Exercice A: Reproduisez intégralement le texte sur les revendications de l'État islamique, sans y apporter la moindre modification.

-------- Texte

Mais depuis, les choses ont changé. A la faveur des bombardements et des assauts de la coalition internationale, le mouvement a perdu près de 95% de son territoire et est affaibli jusque dans ses organes de propagande. Il se doit donc de trouver un recours : « La crédibilité de l’organisation ne repose plus sur le sérieux de ses revendications mais tient davantage à sa capacité d’influence et d’action, souligne Jean-Charles Brisard. Il faut qu’elle montre qu’elle est présente et qu’elle continue d’agir, en dépit de ses déroutes militaires ». Conséquence : avec la disparition de ses chefs et de ses relais sur le terrain, l’EI manque de liens avec « ses combattants », et peine à avoir autant de contacts avec eux que par le passé.

« Des revendications peu ou pas organisées »

« On a assisté à des revendications peu ou pas organisées, comme ce fut le cas pour l’attaque de l’hôtel-casino de Manille en juin 2017, ou encore les explosifs à Roissy en septembre 2017, et puis surtout Las Vegas. » Le 1er octobre 2017, un tueur isolé tire au fusil d’assaut du haut du 32ème étage de l’hôtel Mandalay Bay et fait 59 morts et 527 blessés. L’organisation s’empresse de revendiquer l’attaque et affirme que l’auteur de la fusillade, un retraité américain du nom de Stephen Craig Paddock, est un des soldats du califat. Aujourd’hui encore, rien, dans l’enquête, n’a permis de prouver que l’homme avait prêté allégeance à l’Etat islamique. « Aujourd’hui, Daech revendique toute action dont le mode opératoire, l’action ou les cibles visées pourrait correspondre aux ordres de ses dirigeants, pour passer pour une organisation qui devient un attrape-tout », note le spécialiste.

----------------
-------- Données à traiter

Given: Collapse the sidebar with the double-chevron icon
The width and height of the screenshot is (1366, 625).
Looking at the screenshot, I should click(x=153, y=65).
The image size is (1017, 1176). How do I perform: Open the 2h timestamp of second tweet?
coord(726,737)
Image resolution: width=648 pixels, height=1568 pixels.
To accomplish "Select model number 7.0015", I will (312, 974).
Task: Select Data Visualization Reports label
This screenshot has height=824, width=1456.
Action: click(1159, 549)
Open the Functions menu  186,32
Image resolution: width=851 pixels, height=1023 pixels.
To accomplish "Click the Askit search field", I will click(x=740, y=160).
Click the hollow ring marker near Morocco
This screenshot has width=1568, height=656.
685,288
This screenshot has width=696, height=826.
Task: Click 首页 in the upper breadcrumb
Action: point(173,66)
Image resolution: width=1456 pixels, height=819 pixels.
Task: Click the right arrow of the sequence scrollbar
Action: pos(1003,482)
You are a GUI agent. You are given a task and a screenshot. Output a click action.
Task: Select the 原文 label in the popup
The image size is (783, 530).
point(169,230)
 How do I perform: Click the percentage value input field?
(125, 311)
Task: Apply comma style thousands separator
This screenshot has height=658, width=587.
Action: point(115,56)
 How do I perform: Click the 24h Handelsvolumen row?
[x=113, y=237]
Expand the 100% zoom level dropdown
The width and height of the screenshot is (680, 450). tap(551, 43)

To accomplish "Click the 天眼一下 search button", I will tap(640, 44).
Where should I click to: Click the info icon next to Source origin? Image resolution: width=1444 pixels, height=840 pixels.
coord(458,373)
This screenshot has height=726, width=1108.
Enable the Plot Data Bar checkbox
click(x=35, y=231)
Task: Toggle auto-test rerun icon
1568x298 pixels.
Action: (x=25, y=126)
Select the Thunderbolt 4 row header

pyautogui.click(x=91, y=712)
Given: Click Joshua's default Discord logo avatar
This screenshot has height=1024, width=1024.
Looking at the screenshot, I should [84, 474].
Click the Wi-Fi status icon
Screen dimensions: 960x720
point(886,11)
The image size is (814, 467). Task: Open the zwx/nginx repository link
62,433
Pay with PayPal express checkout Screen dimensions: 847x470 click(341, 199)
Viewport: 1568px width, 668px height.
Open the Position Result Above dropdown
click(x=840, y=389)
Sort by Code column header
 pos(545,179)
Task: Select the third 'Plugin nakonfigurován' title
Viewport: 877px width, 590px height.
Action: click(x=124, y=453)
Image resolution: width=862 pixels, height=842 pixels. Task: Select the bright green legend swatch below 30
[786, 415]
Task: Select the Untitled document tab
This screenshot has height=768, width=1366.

----------------

Exercice B: Comptez les lignes des enregistrements qui contiennent la chaîne « accomplish », en respectant la casse. Donnez uniquement ce nombre.

Corrigé A:
Mais depuis, les choses ont changé. A la faveur des bombardements et des assauts de la coalition internationale, le mouvement a perdu près de 95% de son territoire et est affaibli jusque dans ses organes de propagande. Il se doit donc de trouver un recours : « La crédibilité de l’organisation ne repose plus sur le sérieux de ses revendications mais tient davantage à sa capacité d’influence et d’action, souligne Jean-Charles Brisard. Il faut qu’elle montre qu’elle est présente et qu’elle continue d’agir, en dépit de ses déroutes militaires ». Conséquence : avec la disparition de ses chefs et de ses relais sur le terrain, l’EI manque de liens avec « ses combattants », et peine à avoir autant de contacts avec eux que par le passé.

« Des revendications peu ou pas organisées »

« On a assisté à des revendications peu ou pas organisées, comme ce fut le cas pour l’attaque de l’hôtel-casino de Manille en juin 2017, ou encore les explosifs à Roissy en septembre 2017, et puis surtout Las Vegas. » Le 1er octobre 2017, un tueur isolé tire au fusil d’assaut du haut du 32ème étage de l’hôtel Mandalay Bay et fait 59 morts et 527 blessés. L’organisation s’empresse de revendiquer l’attaque et affirme que l’auteur de la fusillade, un retraité américain du nom de Stephen Craig Paddock, est un des soldats du califat. Aujourd’hui encore, rien, dans l’enquête, n’a permis de prouver que l’homme avait prêté allégeance à l’Etat islamique. « Aujourd’hui, Daech revendique toute action dont le mode opératoire, l’action ou les cibles visées pourrait correspondre aux ordres de ses dirigeants, pour passer pour une organisation qui devient un attrape-tout », note le spécialiste.

Corrigé B: 3